Pendakian Welirang #1: Tahu Telor Lamongan

12:11 Ilham Firdaus 0 Comments

gunung welirang mengepulkan asap
Welirang dari Arjuna

Sebelumnya saya pernah cerita pendakian ke Arjuna, yang masih satu komplek sama Welirang. Elah, kayak perumahan aja komplek. Saat itu saya emang cuma ndaki Gunung Arjuna doang. Nah terus saya penasaran sama Welirang. Akhirnya saya ndaki Welirang beberapa bulan setelahnya, tepatnya April 2015 lalu.

Saat itu saya mendaki setelah jadwal UTS selesai. Bersama 2 orang teman saat mendaki Gunung Semeru, Idang dan Eko. Rencana kami mendaki 2 puncak sekaligus, Arjuna dan Welirang. Dengan target lama pendakian selama 3 hari.

Jalur yang kami lewati sama kayak saat ndaki Arjuna, jalur Tretes. Kami pilih jalur ini karena melimpahnya sumber air di tiap pos. Biar nggak usah bawa air banyak-banyak, kalau abis tinggal ngisi. Selain itu pos Pondokan yang bisa dilewati dari jalur Tretes adalah titik percabangan antara jalan ke Arjuna atau ke Welirang.

Kami berangkat di hari terakhir ujian. Berhubung ujiannya pagi hari, jadi kami udah meninggalkan Kota Malang ba’da dzuhur. Sama kayak dulu, kami naik bus dari Malang ke Pandaan, dari Pandaan naik angkutan desa ke Tretes.

Sesampainya disana, kami langsung mengurus perizinan. Lalu kami mulai mendaki sekitar ba’da Ashar. Target kami hari itu ndaki sampai pos Kop-kopan dan ngecamp disana. Padahal udah berbulan-bulan sejak terakhir kali saya ke Tretes. Tapi suasananya berasa familiar banget.

Trekking jadi nggak terasa, tiba-tiba udah sampai di pos Pet Bocor. Saya jadi teringat kelakuan Faisal disini, saat dia boker nggak jauh dari tenda, terus ada orang yang nginjek ranjaunya. Aduh, ngakak juga kalau keingetan itu.

Selepas pos Pet Bocor, cuaca mulai memburuk. Awan hitam udah mulai menutupi langit, tanda bakal hujan. Dan benar saja, hujan turun dengan deras. Kali ini kami membawa mantel masing-masing, jadi nggak ada acara barongsai-barongsaian kayak saat di Semeru.

Jalur Tretes treknya sangat terbuka dan lebar, karena digunakan sebagai jalan mobil jeep pengangkut belerang. Dan karena kondisinya yang begitu saat hujan kami langsung diterpa air hujan tanpa perlindungan dari pepohonan, macam ditembak peluru gitu rasanya. Btw, kami semua belum pernah ada yang kena tembak peluru.

Hujannya lama. Dari setelah Pet Bocor sampai kami tiba di Kop-kopan masih hujan, meski saat sampai Kop-kopan udah tinggal gerimisnya aja.
##############################
**Tugas Tertulis:** Dalam kutipan tentang pendakian Welirang, berapa hari target lama pendakian yang direncanakan?

Baris posisi target:
##############################
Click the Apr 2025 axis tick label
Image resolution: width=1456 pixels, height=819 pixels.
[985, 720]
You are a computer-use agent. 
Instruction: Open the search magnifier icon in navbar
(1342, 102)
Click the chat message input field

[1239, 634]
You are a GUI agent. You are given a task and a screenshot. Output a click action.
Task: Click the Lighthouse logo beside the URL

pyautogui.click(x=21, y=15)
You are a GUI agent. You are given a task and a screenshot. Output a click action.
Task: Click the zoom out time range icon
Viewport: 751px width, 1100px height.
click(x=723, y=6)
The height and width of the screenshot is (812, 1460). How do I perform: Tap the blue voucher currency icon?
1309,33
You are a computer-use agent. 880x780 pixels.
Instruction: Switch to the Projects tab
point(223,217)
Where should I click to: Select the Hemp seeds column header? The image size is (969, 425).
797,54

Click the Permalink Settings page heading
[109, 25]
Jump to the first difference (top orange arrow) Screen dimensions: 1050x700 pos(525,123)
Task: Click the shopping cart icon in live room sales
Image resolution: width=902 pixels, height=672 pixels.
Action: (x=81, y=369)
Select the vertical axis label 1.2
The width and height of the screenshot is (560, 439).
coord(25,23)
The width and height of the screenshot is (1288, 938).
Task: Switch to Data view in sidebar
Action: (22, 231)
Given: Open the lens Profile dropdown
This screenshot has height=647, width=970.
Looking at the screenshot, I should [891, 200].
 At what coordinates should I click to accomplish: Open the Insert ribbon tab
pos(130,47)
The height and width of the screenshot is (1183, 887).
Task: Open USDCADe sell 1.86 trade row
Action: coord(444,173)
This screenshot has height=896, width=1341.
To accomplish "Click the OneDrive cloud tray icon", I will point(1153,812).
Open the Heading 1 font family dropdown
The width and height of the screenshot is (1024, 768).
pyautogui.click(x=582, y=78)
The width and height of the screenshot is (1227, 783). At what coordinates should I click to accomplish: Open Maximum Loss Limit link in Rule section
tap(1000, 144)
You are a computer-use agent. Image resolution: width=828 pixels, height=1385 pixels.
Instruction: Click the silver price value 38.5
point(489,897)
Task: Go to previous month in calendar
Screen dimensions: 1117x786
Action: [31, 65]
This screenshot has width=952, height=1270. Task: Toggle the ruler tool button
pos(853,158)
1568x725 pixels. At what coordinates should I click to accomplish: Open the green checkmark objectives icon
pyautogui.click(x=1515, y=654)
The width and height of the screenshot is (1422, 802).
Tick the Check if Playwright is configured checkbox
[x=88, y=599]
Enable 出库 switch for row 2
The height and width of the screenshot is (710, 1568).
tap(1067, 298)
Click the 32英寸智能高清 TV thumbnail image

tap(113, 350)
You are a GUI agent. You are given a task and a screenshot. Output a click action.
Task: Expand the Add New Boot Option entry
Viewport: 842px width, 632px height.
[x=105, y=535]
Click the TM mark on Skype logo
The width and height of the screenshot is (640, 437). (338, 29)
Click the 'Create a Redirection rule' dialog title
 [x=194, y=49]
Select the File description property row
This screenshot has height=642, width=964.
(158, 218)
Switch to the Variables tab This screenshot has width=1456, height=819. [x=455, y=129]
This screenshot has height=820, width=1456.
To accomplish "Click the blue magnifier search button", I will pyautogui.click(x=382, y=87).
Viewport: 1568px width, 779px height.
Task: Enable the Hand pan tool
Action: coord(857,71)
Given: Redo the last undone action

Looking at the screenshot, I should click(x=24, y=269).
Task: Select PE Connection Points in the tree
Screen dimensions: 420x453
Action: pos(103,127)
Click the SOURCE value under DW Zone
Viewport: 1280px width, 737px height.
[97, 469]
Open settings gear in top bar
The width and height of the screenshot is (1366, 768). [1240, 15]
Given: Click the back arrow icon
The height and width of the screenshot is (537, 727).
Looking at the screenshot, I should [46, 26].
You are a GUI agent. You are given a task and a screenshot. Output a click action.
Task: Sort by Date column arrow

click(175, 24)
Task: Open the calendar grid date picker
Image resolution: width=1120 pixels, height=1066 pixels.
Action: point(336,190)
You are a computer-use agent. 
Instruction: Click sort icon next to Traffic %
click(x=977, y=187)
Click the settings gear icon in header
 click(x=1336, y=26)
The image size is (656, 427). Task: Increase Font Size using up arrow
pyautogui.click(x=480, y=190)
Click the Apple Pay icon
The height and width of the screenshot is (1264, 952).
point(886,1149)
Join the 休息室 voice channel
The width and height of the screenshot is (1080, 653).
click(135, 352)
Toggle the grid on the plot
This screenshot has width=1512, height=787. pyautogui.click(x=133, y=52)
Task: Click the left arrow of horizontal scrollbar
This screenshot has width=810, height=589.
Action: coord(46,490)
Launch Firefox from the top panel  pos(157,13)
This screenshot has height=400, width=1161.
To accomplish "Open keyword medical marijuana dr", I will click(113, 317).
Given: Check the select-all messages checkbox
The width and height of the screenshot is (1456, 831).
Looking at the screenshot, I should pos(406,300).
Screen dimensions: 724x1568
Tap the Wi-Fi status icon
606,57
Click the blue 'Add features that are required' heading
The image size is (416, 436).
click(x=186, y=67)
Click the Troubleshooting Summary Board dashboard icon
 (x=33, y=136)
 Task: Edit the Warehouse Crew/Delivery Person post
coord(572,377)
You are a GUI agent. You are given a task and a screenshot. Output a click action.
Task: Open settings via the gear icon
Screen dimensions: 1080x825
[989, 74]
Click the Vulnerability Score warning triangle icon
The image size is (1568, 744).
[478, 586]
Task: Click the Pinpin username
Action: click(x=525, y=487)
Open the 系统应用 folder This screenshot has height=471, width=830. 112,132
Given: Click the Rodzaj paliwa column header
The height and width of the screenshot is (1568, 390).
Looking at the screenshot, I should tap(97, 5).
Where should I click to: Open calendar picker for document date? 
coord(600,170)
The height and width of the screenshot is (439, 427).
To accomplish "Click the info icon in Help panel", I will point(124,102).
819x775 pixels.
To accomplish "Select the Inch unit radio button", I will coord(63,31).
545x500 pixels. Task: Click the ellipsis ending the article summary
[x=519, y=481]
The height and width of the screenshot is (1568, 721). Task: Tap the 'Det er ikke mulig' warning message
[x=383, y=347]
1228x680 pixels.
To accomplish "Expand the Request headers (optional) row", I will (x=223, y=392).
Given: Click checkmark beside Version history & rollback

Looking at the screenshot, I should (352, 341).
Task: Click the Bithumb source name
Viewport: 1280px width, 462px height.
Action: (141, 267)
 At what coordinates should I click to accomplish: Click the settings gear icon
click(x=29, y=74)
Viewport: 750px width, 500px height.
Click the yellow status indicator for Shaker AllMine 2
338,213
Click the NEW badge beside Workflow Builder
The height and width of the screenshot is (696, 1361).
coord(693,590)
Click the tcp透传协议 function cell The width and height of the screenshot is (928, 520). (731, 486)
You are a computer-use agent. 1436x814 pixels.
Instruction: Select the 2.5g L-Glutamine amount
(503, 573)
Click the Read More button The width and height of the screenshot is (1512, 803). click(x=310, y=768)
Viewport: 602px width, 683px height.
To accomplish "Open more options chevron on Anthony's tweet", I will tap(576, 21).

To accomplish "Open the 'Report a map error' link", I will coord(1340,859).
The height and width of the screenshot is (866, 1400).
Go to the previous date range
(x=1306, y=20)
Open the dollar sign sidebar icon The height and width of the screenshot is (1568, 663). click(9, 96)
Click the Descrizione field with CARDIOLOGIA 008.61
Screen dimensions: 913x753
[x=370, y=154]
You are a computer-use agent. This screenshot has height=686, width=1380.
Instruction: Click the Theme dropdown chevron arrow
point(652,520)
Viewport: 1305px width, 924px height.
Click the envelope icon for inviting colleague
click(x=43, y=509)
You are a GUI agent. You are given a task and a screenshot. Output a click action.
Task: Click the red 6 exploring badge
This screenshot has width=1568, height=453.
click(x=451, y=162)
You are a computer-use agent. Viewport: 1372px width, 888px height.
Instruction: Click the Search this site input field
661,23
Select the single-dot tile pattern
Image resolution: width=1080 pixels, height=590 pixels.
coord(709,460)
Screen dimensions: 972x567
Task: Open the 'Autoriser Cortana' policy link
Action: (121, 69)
##############################
**Jawaban:** Tiga hari.